U. BUFFALO (US) — A marriage of magma and water below the surface of the earth is behind a specific type of volcano that erupts only once before dying.
Maar-diatremes, belonging to a family of volcanoes known as monogenetic volcanoes, are not well-known and largely misunderstood, but are actually the most common form of land-based volcano on the planet, researchers say. Though they erupt only once, some eruptions can last for years.
“The hazards that are associated with these volcanoes tend to be localized, but they’re still significant,” says Greg Valentine, professor of geology at the University at Buffalo and lead author of a study in the journal Geology.
“These volcanoes can send ash deposits into populated areas.
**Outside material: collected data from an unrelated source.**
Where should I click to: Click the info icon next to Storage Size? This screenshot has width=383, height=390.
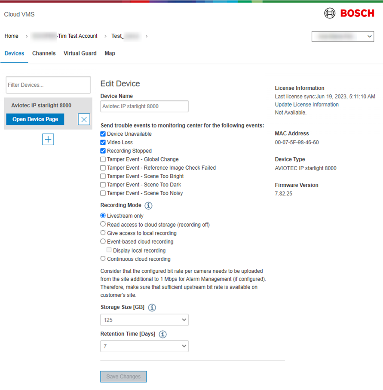(x=152, y=308)
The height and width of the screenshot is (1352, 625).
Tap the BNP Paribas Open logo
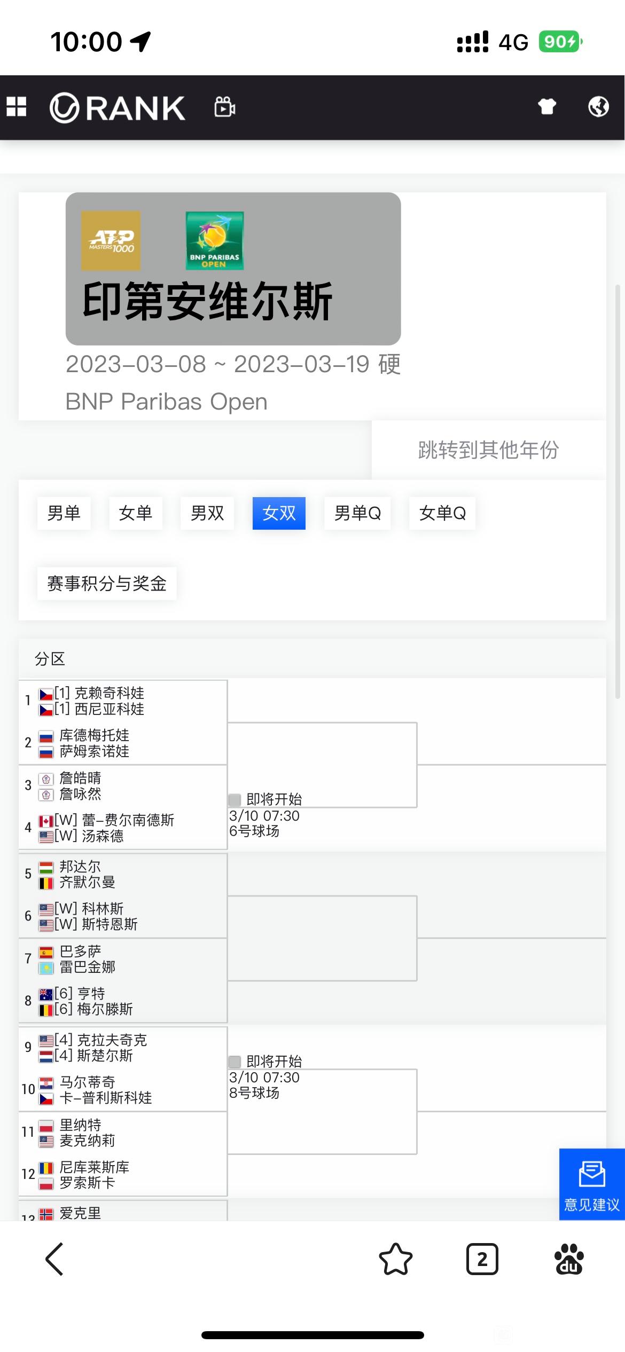coord(214,240)
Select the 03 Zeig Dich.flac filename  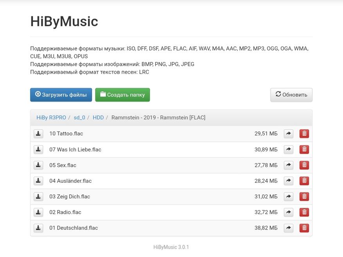click(x=70, y=196)
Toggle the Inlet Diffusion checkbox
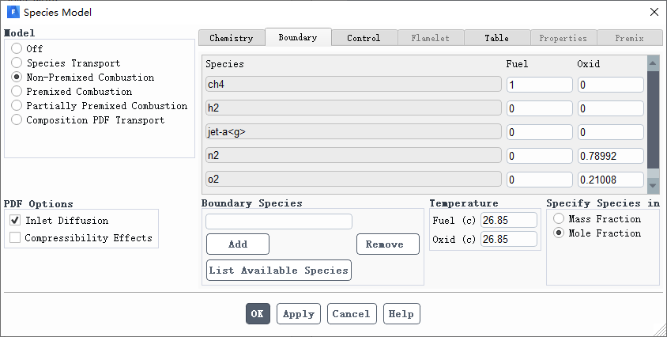The image size is (667, 337). [15, 220]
They could easily produce the same effects that the one in Iceland did when it disrupted air travel, so what we’re trying to do is understand the way they behave.”
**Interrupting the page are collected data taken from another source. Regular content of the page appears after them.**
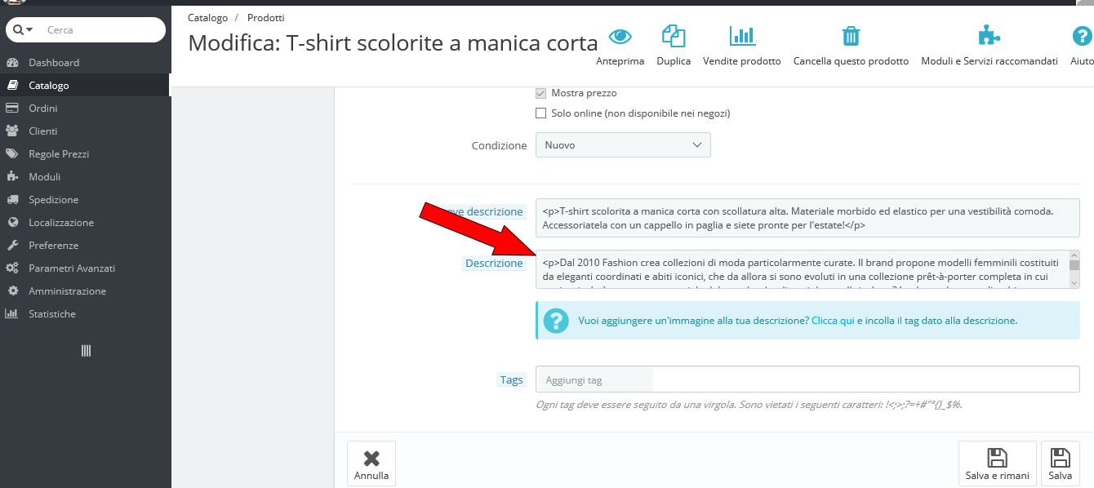Click the trash Cancella questo prodotto icon

[851, 36]
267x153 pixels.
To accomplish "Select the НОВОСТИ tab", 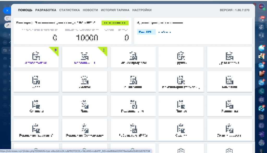I will click(x=90, y=10).
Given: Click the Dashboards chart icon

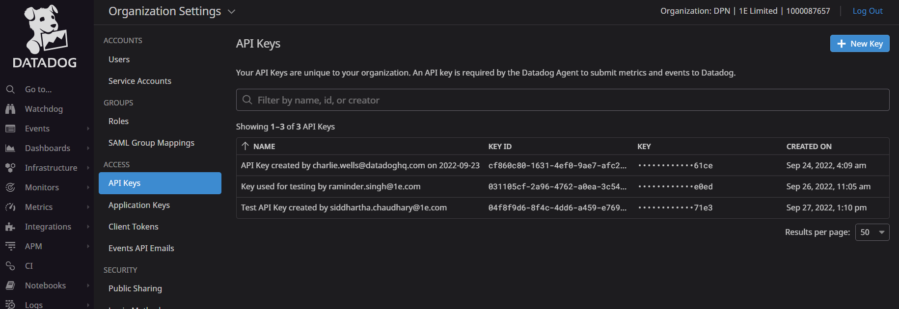Looking at the screenshot, I should point(10,148).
Previously, scientists theorized that maar-diatreme eruptions consisted of a series of underground explosions that took place as magma reacted violently with water. With each explosion, the subterranean water table would fall, driving the next explosion even deeper.
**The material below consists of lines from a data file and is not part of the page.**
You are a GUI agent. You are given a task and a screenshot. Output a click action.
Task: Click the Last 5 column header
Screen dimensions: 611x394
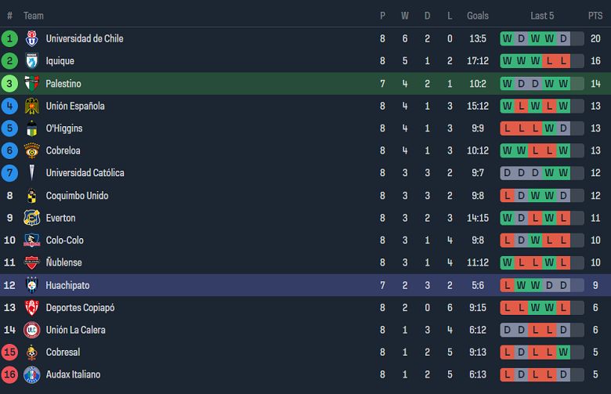click(542, 16)
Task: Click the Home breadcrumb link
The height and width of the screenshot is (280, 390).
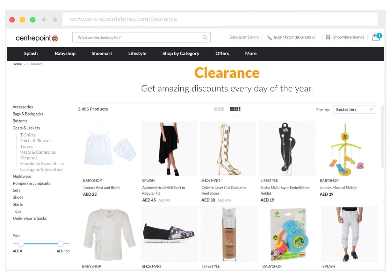Action: point(17,64)
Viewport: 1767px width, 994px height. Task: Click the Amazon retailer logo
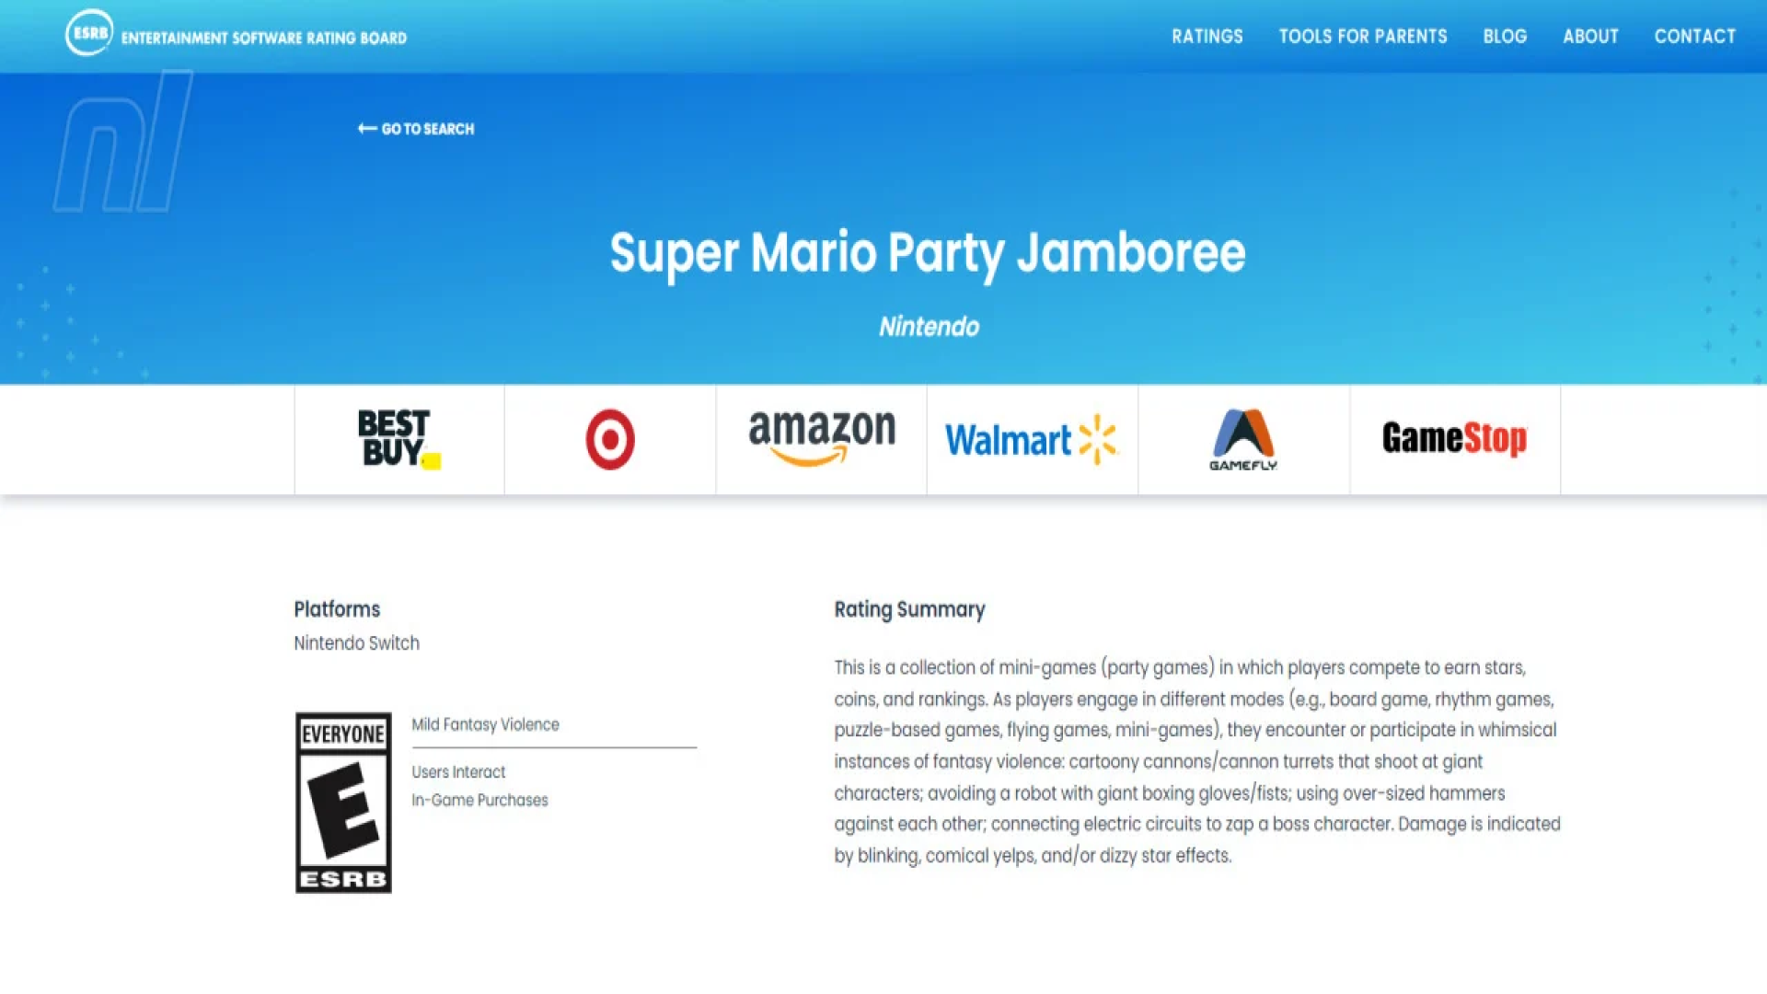coord(820,439)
Valentine and volcanologist James D.L. White of New Zealand’s University of Otago have cited new geological evidence to propose that maar-diatreme eruptions consist not of ever-deepening explosions, but of explosions occurring simultaneously over a range of depths.
Under the new paradigm, deep explosions break up buried rock thousands of feet below ground and push it upward. Shallow explosions eject some of the debris from the volcano’s depths, but expel far larger quantities of shallow rock.
The new model fits well with recent field studies that have uncovered large deposits of shallow rock ringing maar-diatreme volcanoes, with only small amounts of deeper rock present. This was the case, for example, at two sites that Valentine examined at the San Francisco Volcano Field in the Arizona desert as reported in the Journal of Volcanology and Geothermal Research.
White and Valentine’s description of the eruptive process also corresponds well with White’s investigations into the “plumbing” of maar-diatreme volcanoes, the conduits that carry magma toward the surface. These conduits become visible over time as a landscape erodes away, and the main “pipe”—called a diatreme—often shows evidence of explosions, including zones of broken-up rock, at a range of depths.
Such findings contradict the older model that White and Valentine argue against. According to the old model, Valentine explains, ever-deepening explosions should cause shallow rocks to be ejected from the mouth of the volcano first, followed by deposits of deeper and deeper rock fragments. But this isn’t what scientists are finding when they analyze geological clues at volcanic sites.
The old model doesn’t account for the fact that even when scientists find deep rock fragments at maar-diatreme sites, these bits of rock are mixed mostly with shallow fragments. The old model also doesn’t match with White’s observations indicating that explosions occur at essentially every depth, Valentine says.
The new model uses the strengths of the old model but accounts for new data, giving scientists a better basis for estimating the hazards associated with maar-diatreme volcanoes.